▸ DATA SHOWN
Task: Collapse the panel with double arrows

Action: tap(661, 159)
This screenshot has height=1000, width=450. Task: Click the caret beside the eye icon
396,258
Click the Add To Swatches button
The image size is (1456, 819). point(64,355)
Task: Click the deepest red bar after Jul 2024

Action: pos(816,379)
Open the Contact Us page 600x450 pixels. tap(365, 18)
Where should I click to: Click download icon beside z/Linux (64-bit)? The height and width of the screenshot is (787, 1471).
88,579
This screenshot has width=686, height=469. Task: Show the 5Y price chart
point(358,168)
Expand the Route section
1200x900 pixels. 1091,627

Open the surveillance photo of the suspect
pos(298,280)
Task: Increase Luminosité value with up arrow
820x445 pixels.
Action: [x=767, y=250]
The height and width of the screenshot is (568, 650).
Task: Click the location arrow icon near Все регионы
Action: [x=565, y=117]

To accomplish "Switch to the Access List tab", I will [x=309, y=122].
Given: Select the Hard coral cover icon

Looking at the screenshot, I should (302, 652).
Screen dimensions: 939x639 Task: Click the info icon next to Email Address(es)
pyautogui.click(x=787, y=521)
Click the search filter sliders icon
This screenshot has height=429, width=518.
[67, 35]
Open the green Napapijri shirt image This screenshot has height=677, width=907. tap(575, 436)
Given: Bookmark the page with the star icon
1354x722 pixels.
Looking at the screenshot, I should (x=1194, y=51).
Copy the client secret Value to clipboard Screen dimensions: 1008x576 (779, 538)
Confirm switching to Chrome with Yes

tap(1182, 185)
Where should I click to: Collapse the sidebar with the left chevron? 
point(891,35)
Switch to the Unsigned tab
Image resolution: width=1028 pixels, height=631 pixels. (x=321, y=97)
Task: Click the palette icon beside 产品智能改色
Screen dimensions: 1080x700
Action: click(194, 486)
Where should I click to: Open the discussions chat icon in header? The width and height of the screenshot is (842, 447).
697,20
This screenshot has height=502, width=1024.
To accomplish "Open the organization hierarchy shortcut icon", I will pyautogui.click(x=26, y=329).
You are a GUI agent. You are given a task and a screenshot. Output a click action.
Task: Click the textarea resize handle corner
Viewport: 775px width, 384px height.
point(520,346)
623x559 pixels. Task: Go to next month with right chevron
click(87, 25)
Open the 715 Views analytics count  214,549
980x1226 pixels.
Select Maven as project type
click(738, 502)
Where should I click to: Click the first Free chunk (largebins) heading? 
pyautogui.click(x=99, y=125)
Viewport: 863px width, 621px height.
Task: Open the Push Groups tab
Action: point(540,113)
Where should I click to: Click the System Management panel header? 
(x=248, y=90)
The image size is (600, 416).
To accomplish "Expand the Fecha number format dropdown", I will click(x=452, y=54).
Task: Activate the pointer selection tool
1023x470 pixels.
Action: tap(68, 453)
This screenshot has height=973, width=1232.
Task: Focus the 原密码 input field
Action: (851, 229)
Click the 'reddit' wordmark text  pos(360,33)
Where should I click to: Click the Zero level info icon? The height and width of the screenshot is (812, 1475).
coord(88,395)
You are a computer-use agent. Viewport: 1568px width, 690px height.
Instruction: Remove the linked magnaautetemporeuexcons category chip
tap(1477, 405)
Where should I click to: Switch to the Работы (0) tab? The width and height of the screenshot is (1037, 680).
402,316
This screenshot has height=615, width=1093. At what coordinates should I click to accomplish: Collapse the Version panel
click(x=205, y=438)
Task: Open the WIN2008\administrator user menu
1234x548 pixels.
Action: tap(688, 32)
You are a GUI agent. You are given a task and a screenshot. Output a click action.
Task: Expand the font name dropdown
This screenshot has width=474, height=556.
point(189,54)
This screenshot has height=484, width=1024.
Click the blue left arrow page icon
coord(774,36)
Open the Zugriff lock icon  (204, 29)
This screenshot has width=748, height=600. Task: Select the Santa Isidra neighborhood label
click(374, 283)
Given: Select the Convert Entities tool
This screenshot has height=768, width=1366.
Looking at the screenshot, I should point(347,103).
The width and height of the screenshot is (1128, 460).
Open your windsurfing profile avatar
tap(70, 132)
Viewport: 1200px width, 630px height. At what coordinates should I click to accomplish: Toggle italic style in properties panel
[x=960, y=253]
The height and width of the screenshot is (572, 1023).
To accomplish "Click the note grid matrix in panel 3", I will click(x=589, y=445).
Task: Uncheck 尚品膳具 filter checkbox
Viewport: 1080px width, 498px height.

▸ WHAT YOU WILL DO
Pick out every line of the material above that contains the string "beside". Case counts.

▸ RESULT OF THIS TASK
This screenshot has height=1000, width=450. Task: Click the caret beside the eye icon
Where should I click to: Click download icon beside z/Linux (64-bit)? The height and width of the screenshot is (787, 1471).
Task: Click the palette icon beside 产品智能改色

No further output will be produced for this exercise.